Néanmoins, Rome vient à nouveau de le condamner, ces jours derniers. On peut
dire la même chose de Blondel, ce philosophe dont le principal mérite consiste
à rendre obscures les notions les plus claires. Un bouffon de la littérature
vendu corps et âme à la réaction, s'est même avisé, ces derniers temps, de
vulgariser la logomachie de l'auteur de l'Action, thèse grotesque qui faisait
le charme d'Ollé-Laprune, ce clérical forcené, chargé par la république de
ramener au giron l'Eglise les élèves de Normale Supérieure, alors trop
émancipés au gré des gouvernants.
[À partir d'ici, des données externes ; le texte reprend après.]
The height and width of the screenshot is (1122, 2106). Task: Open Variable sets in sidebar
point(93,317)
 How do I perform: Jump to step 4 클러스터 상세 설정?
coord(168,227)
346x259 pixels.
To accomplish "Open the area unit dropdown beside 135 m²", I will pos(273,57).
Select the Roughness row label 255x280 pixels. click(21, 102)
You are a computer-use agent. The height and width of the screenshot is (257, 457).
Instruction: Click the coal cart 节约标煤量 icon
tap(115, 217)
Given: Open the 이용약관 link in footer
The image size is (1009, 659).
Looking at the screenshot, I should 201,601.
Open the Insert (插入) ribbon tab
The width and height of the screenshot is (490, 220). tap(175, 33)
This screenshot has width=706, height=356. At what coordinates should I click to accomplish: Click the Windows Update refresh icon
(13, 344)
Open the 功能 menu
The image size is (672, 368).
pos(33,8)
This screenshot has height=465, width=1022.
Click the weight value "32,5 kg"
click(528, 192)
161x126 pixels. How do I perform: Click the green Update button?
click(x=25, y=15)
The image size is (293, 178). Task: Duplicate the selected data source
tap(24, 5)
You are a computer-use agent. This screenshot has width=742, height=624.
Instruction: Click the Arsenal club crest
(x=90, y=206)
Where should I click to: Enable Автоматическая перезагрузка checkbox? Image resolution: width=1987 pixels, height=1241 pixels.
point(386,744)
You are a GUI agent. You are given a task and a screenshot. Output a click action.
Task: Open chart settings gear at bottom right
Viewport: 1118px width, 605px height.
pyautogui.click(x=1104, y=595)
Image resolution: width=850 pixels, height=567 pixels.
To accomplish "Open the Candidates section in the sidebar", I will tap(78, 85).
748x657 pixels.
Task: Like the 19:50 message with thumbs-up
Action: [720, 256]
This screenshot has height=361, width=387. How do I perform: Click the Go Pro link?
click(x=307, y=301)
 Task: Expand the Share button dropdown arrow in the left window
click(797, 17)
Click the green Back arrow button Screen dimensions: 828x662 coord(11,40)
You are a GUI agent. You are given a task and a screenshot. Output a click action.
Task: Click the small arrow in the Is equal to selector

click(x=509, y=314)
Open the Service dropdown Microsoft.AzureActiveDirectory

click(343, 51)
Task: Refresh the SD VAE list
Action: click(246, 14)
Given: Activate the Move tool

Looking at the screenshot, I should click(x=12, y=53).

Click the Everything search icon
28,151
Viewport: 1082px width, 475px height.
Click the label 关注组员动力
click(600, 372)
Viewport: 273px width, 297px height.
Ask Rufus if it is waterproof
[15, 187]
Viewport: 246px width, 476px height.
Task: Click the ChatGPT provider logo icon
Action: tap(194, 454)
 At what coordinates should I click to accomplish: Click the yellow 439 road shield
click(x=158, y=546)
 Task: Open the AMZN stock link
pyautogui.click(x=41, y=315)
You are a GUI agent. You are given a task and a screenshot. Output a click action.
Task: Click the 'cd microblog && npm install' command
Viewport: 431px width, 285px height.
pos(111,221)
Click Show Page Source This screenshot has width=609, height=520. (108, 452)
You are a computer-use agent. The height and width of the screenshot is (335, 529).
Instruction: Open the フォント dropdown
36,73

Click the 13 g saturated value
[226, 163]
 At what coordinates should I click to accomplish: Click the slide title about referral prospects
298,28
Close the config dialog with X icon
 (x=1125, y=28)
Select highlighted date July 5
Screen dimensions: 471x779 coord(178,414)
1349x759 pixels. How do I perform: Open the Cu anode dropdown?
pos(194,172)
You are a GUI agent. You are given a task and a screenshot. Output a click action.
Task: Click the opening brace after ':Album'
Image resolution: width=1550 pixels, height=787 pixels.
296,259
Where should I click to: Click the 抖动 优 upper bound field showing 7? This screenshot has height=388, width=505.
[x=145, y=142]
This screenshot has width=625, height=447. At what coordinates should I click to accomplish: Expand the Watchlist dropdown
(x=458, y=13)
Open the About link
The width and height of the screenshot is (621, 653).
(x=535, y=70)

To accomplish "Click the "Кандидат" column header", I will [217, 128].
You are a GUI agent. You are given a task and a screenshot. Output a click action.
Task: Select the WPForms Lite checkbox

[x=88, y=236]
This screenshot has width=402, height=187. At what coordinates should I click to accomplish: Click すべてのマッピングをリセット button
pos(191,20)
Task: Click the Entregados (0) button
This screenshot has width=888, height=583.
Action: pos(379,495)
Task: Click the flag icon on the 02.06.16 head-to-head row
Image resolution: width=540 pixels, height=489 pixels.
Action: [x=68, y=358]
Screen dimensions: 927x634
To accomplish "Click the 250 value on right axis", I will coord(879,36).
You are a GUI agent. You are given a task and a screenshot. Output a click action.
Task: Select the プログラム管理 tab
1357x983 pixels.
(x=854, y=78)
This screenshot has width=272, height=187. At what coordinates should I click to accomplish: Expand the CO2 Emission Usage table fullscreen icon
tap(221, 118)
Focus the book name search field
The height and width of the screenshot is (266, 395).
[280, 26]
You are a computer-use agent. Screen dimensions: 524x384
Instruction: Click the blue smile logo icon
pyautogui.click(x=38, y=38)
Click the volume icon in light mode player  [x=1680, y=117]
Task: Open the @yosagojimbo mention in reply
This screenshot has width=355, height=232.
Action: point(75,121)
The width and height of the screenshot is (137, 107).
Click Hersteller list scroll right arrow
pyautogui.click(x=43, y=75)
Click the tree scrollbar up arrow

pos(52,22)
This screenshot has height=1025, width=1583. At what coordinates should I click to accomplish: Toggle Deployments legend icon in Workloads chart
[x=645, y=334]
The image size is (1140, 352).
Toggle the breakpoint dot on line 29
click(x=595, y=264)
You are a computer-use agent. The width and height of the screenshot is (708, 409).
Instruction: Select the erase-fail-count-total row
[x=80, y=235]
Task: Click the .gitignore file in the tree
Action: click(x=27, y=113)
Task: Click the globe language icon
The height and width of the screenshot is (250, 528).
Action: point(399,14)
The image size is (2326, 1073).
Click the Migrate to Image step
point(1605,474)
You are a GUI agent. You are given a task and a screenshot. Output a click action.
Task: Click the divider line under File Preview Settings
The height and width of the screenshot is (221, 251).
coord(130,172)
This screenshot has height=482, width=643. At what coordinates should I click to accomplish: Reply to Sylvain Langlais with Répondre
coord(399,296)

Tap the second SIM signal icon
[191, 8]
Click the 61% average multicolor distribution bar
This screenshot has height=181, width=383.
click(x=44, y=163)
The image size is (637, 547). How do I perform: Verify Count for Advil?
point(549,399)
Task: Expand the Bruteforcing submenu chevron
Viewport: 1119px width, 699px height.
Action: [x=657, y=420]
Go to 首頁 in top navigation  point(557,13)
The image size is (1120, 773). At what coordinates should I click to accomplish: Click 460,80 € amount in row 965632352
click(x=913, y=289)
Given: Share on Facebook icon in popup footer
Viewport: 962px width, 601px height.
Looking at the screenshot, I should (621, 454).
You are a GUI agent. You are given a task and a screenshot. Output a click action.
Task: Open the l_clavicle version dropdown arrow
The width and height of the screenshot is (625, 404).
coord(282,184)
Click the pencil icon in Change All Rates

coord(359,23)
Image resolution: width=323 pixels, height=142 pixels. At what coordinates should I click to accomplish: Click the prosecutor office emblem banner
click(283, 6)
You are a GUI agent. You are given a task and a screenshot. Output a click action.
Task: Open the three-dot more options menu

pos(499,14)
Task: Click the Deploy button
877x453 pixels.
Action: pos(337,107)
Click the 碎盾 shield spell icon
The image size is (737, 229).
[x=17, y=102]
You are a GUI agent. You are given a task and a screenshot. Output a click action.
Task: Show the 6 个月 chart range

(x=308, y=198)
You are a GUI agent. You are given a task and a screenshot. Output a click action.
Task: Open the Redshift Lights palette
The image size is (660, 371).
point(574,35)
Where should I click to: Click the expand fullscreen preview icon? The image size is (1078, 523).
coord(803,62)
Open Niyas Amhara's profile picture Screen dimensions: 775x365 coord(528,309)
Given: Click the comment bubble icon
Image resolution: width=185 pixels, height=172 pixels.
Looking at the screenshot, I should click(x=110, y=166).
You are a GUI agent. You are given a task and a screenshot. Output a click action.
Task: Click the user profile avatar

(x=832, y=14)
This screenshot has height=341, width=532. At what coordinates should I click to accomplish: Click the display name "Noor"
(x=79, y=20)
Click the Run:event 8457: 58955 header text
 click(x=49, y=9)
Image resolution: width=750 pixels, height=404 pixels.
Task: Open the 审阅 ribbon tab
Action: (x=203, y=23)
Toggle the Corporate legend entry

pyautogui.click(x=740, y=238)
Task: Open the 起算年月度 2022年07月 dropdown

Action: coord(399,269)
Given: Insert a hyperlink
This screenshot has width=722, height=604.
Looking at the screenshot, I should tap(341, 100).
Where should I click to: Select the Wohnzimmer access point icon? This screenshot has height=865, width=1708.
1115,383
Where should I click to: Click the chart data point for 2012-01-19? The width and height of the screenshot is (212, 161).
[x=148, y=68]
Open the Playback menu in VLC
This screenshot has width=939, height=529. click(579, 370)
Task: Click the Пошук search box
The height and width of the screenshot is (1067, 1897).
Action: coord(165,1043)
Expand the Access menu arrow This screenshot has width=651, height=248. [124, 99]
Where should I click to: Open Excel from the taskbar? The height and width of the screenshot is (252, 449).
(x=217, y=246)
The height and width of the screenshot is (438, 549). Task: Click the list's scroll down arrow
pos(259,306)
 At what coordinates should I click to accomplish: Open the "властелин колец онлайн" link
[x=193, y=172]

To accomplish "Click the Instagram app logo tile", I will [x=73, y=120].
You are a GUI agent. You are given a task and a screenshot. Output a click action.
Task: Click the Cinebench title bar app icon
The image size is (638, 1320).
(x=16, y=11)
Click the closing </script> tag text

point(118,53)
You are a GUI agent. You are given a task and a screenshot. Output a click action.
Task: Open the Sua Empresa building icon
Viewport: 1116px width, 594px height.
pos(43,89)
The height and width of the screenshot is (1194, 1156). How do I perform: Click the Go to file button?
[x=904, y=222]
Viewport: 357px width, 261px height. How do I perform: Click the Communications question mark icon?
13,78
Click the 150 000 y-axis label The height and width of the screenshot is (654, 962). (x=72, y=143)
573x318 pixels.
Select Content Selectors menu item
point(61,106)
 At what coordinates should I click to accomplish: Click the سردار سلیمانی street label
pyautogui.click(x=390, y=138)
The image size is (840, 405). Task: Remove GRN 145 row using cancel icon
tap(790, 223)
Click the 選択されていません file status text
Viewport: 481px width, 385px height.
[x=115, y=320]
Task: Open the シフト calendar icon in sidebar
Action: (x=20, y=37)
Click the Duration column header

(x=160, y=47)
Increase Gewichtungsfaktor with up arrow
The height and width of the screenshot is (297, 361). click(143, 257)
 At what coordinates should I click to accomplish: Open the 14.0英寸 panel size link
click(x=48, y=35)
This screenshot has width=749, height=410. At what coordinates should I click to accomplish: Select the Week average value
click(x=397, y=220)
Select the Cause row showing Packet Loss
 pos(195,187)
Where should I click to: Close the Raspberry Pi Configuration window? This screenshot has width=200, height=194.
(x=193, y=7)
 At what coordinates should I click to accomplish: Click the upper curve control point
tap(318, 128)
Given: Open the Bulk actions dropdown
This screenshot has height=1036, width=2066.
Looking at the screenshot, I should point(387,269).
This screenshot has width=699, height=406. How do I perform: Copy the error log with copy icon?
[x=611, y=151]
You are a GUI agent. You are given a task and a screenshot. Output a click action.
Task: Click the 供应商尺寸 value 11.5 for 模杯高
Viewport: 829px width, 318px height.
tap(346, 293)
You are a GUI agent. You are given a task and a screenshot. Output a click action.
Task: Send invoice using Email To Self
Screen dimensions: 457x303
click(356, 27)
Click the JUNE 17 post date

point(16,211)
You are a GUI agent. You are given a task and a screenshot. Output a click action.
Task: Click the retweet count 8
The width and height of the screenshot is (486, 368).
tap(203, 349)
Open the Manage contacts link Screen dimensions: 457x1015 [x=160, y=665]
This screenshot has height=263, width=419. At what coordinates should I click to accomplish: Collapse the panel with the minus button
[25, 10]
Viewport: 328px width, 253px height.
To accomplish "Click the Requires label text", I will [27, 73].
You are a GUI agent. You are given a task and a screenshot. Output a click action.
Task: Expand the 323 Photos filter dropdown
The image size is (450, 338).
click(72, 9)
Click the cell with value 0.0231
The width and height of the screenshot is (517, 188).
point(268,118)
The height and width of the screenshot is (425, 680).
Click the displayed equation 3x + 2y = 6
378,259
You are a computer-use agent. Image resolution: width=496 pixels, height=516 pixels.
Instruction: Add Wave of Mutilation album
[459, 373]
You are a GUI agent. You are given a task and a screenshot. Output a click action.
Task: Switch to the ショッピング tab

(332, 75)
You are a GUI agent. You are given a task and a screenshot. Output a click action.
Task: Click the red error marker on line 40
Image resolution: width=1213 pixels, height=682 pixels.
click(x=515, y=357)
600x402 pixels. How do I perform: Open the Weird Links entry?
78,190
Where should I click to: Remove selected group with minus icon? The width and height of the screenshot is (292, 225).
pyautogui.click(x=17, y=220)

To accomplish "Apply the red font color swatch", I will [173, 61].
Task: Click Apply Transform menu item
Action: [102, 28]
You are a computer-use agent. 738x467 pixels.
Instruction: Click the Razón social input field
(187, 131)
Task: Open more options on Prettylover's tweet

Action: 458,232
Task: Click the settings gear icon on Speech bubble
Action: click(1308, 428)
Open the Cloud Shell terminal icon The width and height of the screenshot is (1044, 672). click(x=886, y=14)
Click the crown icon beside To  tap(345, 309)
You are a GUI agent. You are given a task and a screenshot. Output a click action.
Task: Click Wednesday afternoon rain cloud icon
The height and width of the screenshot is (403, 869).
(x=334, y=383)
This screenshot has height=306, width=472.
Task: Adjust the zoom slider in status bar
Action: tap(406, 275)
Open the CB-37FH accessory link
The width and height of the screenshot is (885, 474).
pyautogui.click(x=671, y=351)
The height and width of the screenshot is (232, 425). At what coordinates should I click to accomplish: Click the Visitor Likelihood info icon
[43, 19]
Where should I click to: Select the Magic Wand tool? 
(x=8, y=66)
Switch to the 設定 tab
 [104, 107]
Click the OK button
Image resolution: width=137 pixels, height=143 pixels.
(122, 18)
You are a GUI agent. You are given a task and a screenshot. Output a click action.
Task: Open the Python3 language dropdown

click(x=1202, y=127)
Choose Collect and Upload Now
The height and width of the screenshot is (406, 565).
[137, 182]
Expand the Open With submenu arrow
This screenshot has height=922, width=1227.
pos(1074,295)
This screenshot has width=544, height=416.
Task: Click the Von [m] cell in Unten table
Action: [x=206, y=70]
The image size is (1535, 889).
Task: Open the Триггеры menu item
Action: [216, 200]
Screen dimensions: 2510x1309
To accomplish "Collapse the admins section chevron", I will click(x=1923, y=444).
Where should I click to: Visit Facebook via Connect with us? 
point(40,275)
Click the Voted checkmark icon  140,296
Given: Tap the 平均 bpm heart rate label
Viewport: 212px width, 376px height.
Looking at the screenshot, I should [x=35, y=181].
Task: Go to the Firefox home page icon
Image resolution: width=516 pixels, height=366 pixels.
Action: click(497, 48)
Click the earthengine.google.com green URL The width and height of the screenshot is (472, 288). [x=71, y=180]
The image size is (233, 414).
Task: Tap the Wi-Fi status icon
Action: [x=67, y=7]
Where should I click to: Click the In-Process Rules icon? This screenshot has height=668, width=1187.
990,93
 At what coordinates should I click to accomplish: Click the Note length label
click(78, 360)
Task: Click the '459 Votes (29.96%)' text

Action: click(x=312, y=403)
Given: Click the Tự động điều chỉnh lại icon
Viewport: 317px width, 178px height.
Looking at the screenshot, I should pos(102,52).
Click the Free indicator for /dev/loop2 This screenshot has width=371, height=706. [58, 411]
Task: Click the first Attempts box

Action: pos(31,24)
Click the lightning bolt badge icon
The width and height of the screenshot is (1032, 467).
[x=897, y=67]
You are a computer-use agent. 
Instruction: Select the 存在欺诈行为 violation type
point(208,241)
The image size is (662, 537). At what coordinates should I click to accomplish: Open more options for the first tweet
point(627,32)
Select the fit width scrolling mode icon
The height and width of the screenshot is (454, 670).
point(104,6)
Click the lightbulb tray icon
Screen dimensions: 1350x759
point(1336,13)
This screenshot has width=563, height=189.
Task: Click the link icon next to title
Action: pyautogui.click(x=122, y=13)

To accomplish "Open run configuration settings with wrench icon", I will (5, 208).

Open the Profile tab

Avec Laberthonnière, un prêtre, l'autorité
ecclésiastique n'usa pas d'une pareille mansuétude. Et l'on peut constater
l'avortement total du néo-catholicisme philosophique. Le modernisme historique
a donné de meilleurs résultats ; c'est à lui surtout que sont dues les
nombreuses défections qui déciment les rangs du clergé instruit. Loisy, hébraïsant
remarquable et professeur d'exégèse biblique à l'Institut catholique de Paris,
en fut le promoteur principal. Révoqué de ses fonctions en 1893, il continua
d'écrire ; ses livres furent mis à l'index et lui-même, refusant de se
soumettre à l'encyclique Pascendi, en 1907, fut frappé d'excommunication
majeure. On a prétendu depuis qu'il était sur le chemin de la conversion ; je
n'en crois rien, car il y a peu d'années, il m'écrivait encore : « Mieux vaut
ne pas sortir de l'Eglise si c'est pour y revenir ». Et sachant mes idées
beaucoup plus avancées que les siennes, mon incrédulité infiniment plus
radicale, il s'est pourtant montré à mon égard d'une bienveillance extrême.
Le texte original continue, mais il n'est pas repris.